Before the financial crisis, she said, asset manager sales ranged from a low of 10 to 11 times earnings before interest, taxes, depreciation and amortization to a high of 15 EBITDA. More recently, sales have been around seven to eight times EBITDA, a reality that some sellers have not been willing to accept, she said.

“There is a huge gap between buyers and sellers,” Ms. Yildirim said.

Still, deals announced in 2011 were bigger in terms of assets under management than in 2010. Freeman estimates total AUM value of 2011 deals will be around $829 billion, up 20% from 2010's $691 billion.

Those numbers are still far below $4.7 trillion in 2009, the year BlackRock (BLK) Inc. (BLK) acquired Barclays Global Investors, or even 2008, when the total AUM involved in M&A was $1.673 trillion.

5 largest transactions

The five largest announced transactions in terms of deal value according to Cambridge, were all divestitures from large financial institutions:

  • the $1.4 billion purchase by Precision Capital of KBL European Private Bankers SA, the private banking arm of KBC Group;
  • the $1.19 billion management buyout of the Neuberger Berman Group from Lehman Brothers Holdings;
  • Safra Group's $1 billion acquisition of the controlling stake in Bank Sarasin & Co. Ltd. from Rabobank Group;
  • CBRE Group Inc.'s $940 million purchase of ING Real Estate Investment Management; and
  • Canadian Imperial Bank of Commerce's $850 million purchase of a 41% interest in American Century Investments from J.P. Morgan Chase & Co.

Some sales forced

Three of the five — KBL, Neuberger Berman and ING Real Estate — also could be characterized as forced sales stemming from the financial crisis, Mr. Temple said.

Belgian bank KBC Group had been trying to sell KBL European Private Bankers for two years as part of a restructuring plan mandated by the European Commission in exchange for government aid to shore up its assets. A deal announced in 2010 to sell the unit to Mumbai, India-based Hinduja Group fell apart in March 2011 when it did not receive regulatory approval.

The sale of Neuberger Berman stems from the Lehman Brothers bankruptcy in September 2008 and ING Group sold its global real estate businesses, including ING Real Estate, as part of the firm's broader restructuring plan following a Dutch government bailout during the financial crisis of 2008.

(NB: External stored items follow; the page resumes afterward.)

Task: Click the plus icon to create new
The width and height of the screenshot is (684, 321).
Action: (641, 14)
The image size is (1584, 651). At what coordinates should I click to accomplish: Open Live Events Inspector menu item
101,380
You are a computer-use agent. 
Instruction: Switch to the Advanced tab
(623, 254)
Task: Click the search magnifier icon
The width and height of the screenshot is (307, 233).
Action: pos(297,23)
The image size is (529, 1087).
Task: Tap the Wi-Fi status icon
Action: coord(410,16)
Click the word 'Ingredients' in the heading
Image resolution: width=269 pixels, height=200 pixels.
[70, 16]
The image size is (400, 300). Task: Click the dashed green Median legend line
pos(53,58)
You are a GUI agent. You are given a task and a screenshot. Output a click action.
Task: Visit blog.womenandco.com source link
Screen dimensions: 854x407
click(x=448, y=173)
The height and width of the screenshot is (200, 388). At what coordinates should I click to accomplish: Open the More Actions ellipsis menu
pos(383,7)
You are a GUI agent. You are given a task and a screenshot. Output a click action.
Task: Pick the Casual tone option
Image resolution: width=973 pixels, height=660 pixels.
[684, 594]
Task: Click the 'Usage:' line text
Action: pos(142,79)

Mr. Temple said one significant difference in 2011 from the previous year was that three of the top 10 deals involved management buyouts, but without funding from private equity partners.

He said the ability of the management teams to raise debt to complete the three deals — Neuberger Berman; London-based Mondrian Investments Partners Ltd.'s $775.9 million buyback of a 27% stake held by private equity firm Hellman & Friedman; and London-based BlueCrest Capital Management LLP's buyback of Man Group PLC's 26% interest in the firm for $633 million — was indicative of an improvement in the lending environment since the credit crunch.

2012 forecast

Whether 2012 will be different from 2011 is unclear.

Freeman's Mr. Weber said more activity could occur if European banks remain under pressure to raise capital. One example is Paris-based Societe Generale SA, and its subsidiaries TCW Group Inc. and Lyxor Asset Management.

Another possible deal, he said, involves Dexia SA, the French-Belgian banking group, which is seeking buyers for some of its operations — including its Dexia Asset Management unit — after government bailouts.

Cambridge's Mr. Temple said that ultimately, more confidence is needed in the economic outlook for the stock market to rise on a longer-term basis, creating the foundation for more M&A activity.

While the U.S. economy has shown some resilience, Europe's sovereign debt crisis still remains a problem as well as slower growth in China and other emerging markets.

“The question is how it all balances out,” he said.